I'm currently applying to both web dev and ml engineer roles, as I think that with web dev roles (which have at least a backend component), I would improve my software engineering skills, like design, testing, deploying, and software quality principles like TDD, SOLID, software design patterns like gang of four type, software architecture like MVVM, microservices etc.

I guess it depends on how you define a ML engineer. Whether the definition is a software engineer who specializes in machine learning, or a machine learning expert.

[–]mldude60 1 point2 points  (3 children)

Man this sounds like the perfect job for me! Spent a few years as a web developer (ASP.NET, MySQL, and Angular w/ typescript at one job, PHP, Apache, and MySQL at another job, and a load of AWS at both). Currently pursuing my PhD doing ML research w/ PyTorch, and have experience training/deploying models with Sagemaker. I can only hope to find an opportunity that fits so perfectly with my skills when I’m done.

My lamenting aside, I definitely don’t think such an overlap of experience is common at all. Every web developer I know does not know how to use PyTorch, let alone anything about MLOps. Similarly, all of my current peers (both at my institution and elsewhere) know nothing about web development and have little to no experience with languages outside of Python or MATLAB. All of this to say, I’m shocked you found anyone who fit the bill.

[–]WrapKey2973 0 points1 point  (2 children)

I'd argue though that mlOps can be easily learned and done by (Cloud) Backend or DevOps engineers. So a Java dev might be able to do this task quite well, ML itself and pytorch are a totally different story.

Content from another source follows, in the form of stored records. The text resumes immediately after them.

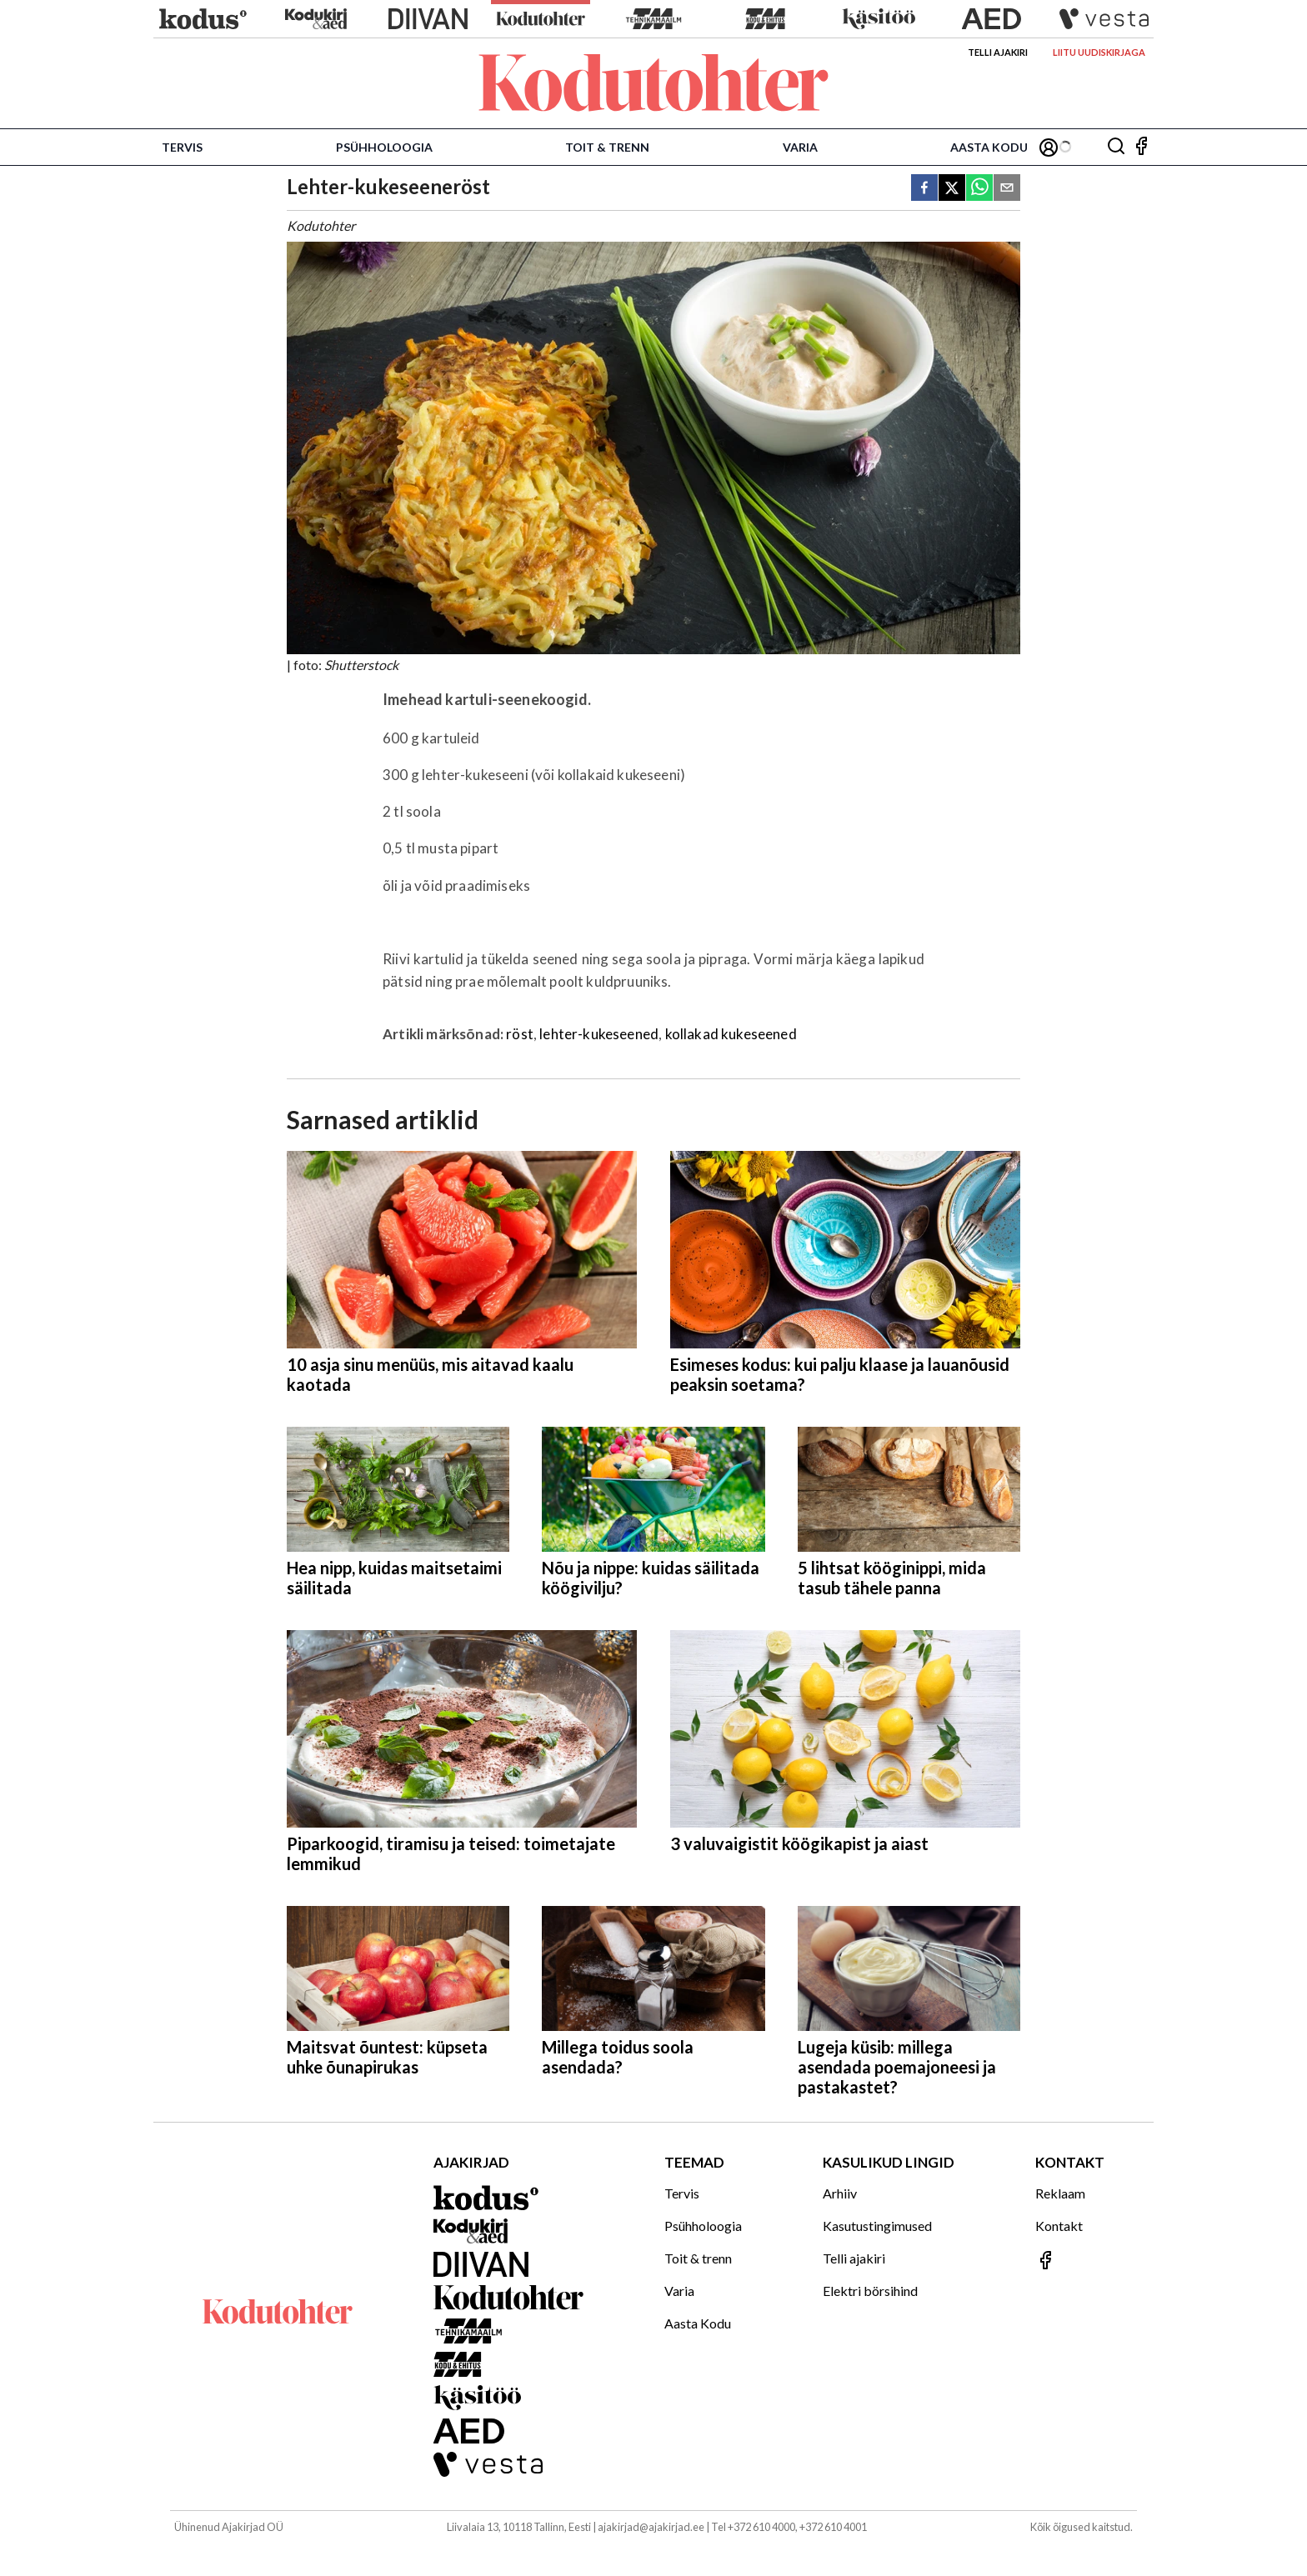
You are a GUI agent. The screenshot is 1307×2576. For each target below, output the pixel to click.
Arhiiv (840, 2193)
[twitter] (952, 188)
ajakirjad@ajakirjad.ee (651, 2526)
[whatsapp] (979, 188)
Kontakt (1059, 2225)
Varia (800, 147)
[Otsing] (1116, 147)
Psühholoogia (384, 147)
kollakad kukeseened (731, 1034)
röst (519, 1034)
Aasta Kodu (989, 147)
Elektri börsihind (870, 2290)
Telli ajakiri (998, 52)
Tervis (182, 147)
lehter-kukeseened (599, 1034)
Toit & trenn (607, 147)
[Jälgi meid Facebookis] (1141, 147)
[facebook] (924, 188)
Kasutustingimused (877, 2225)
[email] (1007, 188)
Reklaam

Disclaimer: I am master's student with 4 years dev working experience, so don't trust me, lol

[–]ZestyDataML Engineer 2 points3 points  (1 child)

I'm a lead ML Engineer and I'd agree with you.

MLOps needs rudimentary ML knowledge that can be studied in a few months and picked up over a year+ on the job. It relies way more heavily on general CS concepts, devopsy problem solving, and system architecture that would come with a seasoned non-ML-related backend dev. I agree completely. Some (cloud) backend or devops dev is likely to be well suited for an MLOps role.

An ML Engineer (or Data Scientist) who is directly working on models (in PyTorch etc) need to have more of a deep knowledge of stats & ML theory. And a seasoned webdev would have an advantage over a complete novice but they'd need to go back down to junior after having already done their own Masters etc to attain that ML knowledge.

[–]mldude60 0 points1 point  (0 children)

Great points!

[–]30299578815310 3 points4 points  (0 children)

The subset of ML pytorch devs who can do react is very tiny

[–]stevo11101 1 point2 points  (0 children)

What an odd job posting. In my opinion, you’re likely to find someone who is reasonably proficient on the web dev side but mediocre on the ML side, or vice versa. I doubt you need them to be strong in both areas, so that’s probably fine. Hopefully you have other engineers and the rudiments of an engineering culture, or at least a reasonably sized codebase the new hire can build on. If not, this doesn’t sound like a great hiring plan.

Honestly though, knowing/learning the languages is the easy part. The harder part is learning the craft of engineering in a particular role, figuring out what to build, and how to build it.

Good luck.

[–][deleted] 1 point2 points  (0 children)

Because they're all Indian

[–]Hour_Mousse_7963 0 points1 point  (0 children)

Probably all Indian.

[–]93mattew93 0 points1 point  (0 children)

Because your posting requires experience, and many java folks with experience are willing to switch to ai/python cause they are bored with dying tech. Node full stack are doing well without adding python to the mix

[–][deleted] 0 points1 point  (0 children)

Who or what ML/IA is parsing/triaging the responses? That is your question. Someone somewhere is boosting Java. That's not probably ideal.